◆ Task brief ◆
Set down the records that follow exactly and completely.
──────── Supplied material ────────
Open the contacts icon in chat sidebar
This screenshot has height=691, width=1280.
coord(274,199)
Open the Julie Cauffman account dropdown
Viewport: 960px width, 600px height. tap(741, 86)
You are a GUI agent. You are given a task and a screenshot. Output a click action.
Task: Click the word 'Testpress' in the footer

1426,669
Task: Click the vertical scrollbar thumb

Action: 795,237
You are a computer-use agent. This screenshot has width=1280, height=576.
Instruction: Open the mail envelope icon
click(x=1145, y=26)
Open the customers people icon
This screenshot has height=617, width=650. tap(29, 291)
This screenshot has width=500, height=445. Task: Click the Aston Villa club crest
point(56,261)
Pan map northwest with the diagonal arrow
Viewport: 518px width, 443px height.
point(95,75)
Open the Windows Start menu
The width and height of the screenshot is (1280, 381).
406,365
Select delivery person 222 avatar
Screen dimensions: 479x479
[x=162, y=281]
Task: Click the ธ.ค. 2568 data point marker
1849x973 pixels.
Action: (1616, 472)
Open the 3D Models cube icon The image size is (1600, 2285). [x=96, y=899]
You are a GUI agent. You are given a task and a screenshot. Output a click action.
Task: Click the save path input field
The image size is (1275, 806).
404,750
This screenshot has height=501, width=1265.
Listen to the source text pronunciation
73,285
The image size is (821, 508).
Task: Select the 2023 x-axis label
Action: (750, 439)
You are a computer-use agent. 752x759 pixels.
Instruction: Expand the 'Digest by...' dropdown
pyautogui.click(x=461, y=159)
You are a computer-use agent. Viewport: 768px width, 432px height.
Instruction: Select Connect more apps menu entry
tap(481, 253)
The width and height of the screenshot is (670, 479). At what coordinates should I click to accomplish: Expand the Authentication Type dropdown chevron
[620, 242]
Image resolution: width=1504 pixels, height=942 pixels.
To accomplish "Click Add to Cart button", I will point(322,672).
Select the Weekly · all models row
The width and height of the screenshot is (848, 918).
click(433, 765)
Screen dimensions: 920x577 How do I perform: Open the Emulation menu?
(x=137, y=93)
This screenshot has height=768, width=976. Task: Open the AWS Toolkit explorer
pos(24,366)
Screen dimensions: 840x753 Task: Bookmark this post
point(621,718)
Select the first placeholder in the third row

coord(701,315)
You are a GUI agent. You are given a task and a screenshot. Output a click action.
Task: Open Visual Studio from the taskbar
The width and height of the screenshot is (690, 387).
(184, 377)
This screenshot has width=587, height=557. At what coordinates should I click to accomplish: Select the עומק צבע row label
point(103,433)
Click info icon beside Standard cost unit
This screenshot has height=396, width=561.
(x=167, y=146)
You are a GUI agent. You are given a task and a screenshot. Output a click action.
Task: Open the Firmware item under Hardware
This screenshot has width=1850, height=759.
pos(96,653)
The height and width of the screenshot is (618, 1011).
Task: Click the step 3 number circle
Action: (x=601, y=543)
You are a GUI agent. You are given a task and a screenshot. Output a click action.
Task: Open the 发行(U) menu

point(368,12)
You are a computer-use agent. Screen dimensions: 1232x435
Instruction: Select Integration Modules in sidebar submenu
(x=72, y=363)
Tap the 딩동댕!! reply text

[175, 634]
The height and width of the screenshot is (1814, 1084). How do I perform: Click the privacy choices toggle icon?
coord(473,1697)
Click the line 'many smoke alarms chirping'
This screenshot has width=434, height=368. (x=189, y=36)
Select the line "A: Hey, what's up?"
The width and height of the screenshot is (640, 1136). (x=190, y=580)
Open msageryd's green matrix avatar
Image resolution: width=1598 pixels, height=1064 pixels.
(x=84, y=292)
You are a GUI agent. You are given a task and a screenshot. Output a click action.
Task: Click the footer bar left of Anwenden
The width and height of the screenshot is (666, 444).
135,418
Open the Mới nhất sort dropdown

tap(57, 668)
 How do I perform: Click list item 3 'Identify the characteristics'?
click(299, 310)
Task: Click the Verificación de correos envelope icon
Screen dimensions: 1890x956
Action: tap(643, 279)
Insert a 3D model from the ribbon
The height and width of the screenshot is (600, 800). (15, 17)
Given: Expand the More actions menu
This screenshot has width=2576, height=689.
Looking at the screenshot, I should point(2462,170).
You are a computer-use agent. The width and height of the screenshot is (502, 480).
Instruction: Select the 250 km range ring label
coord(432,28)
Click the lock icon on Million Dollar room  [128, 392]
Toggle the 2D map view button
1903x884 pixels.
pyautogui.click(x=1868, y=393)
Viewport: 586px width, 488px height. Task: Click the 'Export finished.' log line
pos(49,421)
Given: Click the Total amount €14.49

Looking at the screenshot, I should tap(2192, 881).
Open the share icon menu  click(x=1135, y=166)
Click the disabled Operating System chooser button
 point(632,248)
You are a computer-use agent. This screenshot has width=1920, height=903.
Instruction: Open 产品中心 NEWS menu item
────────
◆ Result of this exercise ◆
Open the contacts icon in chat sidebar
This screenshot has height=691, width=1280.
coord(274,199)
Open the Julie Cauffman account dropdown
Viewport: 960px width, 600px height. tap(741, 86)
You are a GUI agent. You are given a task and a screenshot. Output a click action.
Task: Click the word 'Testpress' in the footer

1426,669
Task: Click the vertical scrollbar thumb

Action: 795,237
You are a computer-use agent. This screenshot has width=1280, height=576.
Instruction: Open the mail envelope icon
click(x=1145, y=26)
Open the customers people icon
This screenshot has height=617, width=650. tap(29, 291)
This screenshot has width=500, height=445. Task: Click the Aston Villa club crest
point(56,261)
Pan map northwest with the diagonal arrow
Viewport: 518px width, 443px height.
point(95,75)
Open the Windows Start menu
The width and height of the screenshot is (1280, 381).
406,365
Select delivery person 222 avatar
Screen dimensions: 479x479
[x=162, y=281]
Task: Click the ธ.ค. 2568 data point marker
1849x973 pixels.
Action: (1616, 472)
Open the 3D Models cube icon The image size is (1600, 2285). [x=96, y=899]
You are a GUI agent. You are given a task and a screenshot. Output a click action.
Task: Click the save path input field
The image size is (1275, 806).
404,750
This screenshot has height=501, width=1265.
Listen to the source text pronunciation
73,285
The image size is (821, 508).
Task: Select the 2023 x-axis label
Action: (750, 439)
You are a computer-use agent. 752x759 pixels.
Instruction: Expand the 'Digest by...' dropdown
pyautogui.click(x=461, y=159)
You are a computer-use agent. Viewport: 768px width, 432px height.
Instruction: Select Connect more apps menu entry
tap(481, 253)
The width and height of the screenshot is (670, 479). At what coordinates should I click to accomplish: Expand the Authentication Type dropdown chevron
[620, 242]
Image resolution: width=1504 pixels, height=942 pixels.
To accomplish "Click Add to Cart button", I will point(322,672).
Select the Weekly · all models row
The width and height of the screenshot is (848, 918).
click(433, 765)
Screen dimensions: 920x577 How do I perform: Open the Emulation menu?
(x=137, y=93)
This screenshot has height=768, width=976. Task: Open the AWS Toolkit explorer
pos(24,366)
Screen dimensions: 840x753 Task: Bookmark this post
point(621,718)
Select the first placeholder in the third row

coord(701,315)
You are a GUI agent. You are given a task and a screenshot. Output a click action.
Task: Open Visual Studio from the taskbar
The width and height of the screenshot is (690, 387).
(184, 377)
This screenshot has width=587, height=557. At what coordinates should I click to accomplish: Select the עומק צבע row label
point(103,433)
Click info icon beside Standard cost unit
This screenshot has height=396, width=561.
(x=167, y=146)
You are a GUI agent. You are given a task and a screenshot. Output a click action.
Task: Open the Firmware item under Hardware
This screenshot has width=1850, height=759.
pos(96,653)
The height and width of the screenshot is (618, 1011).
Task: Click the step 3 number circle
Action: (x=601, y=543)
You are a GUI agent. You are given a task and a screenshot. Output a click action.
Task: Open the 发行(U) menu

point(368,12)
You are a computer-use agent. Screen dimensions: 1232x435
Instruction: Select Integration Modules in sidebar submenu
(x=72, y=363)
Tap the 딩동댕!! reply text

[175, 634]
The height and width of the screenshot is (1814, 1084). How do I perform: Click the privacy choices toggle icon?
coord(473,1697)
Click the line 'many smoke alarms chirping'
This screenshot has width=434, height=368. (x=189, y=36)
Select the line "A: Hey, what's up?"
The width and height of the screenshot is (640, 1136). (x=190, y=580)
Open msageryd's green matrix avatar
Image resolution: width=1598 pixels, height=1064 pixels.
(x=84, y=292)
You are a GUI agent. You are given a task and a screenshot. Output a click action.
Task: Click the footer bar left of Anwenden
The width and height of the screenshot is (666, 444).
135,418
Open the Mới nhất sort dropdown

tap(57, 668)
 How do I perform: Click list item 3 'Identify the characteristics'?
click(299, 310)
Task: Click the Verificación de correos envelope icon
Screen dimensions: 1890x956
Action: tap(643, 279)
Insert a 3D model from the ribbon
The height and width of the screenshot is (600, 800). (15, 17)
Given: Expand the More actions menu
This screenshot has width=2576, height=689.
Looking at the screenshot, I should point(2462,170).
You are a computer-use agent. The width and height of the screenshot is (502, 480).
Instruction: Select the 250 km range ring label
coord(432,28)
Click the lock icon on Million Dollar room  [128, 392]
Toggle the 2D map view button
1903x884 pixels.
pyautogui.click(x=1868, y=393)
Viewport: 586px width, 488px height. Task: Click the 'Export finished.' log line
pos(49,421)
Given: Click the Total amount €14.49

Looking at the screenshot, I should tap(2192, 881).
Open the share icon menu  click(x=1135, y=166)
Click the disabled Operating System chooser button
 point(632,248)
You are a computer-use agent. This screenshot has width=1920, height=903.
Instruction: Open 产品中心 NEWS menu item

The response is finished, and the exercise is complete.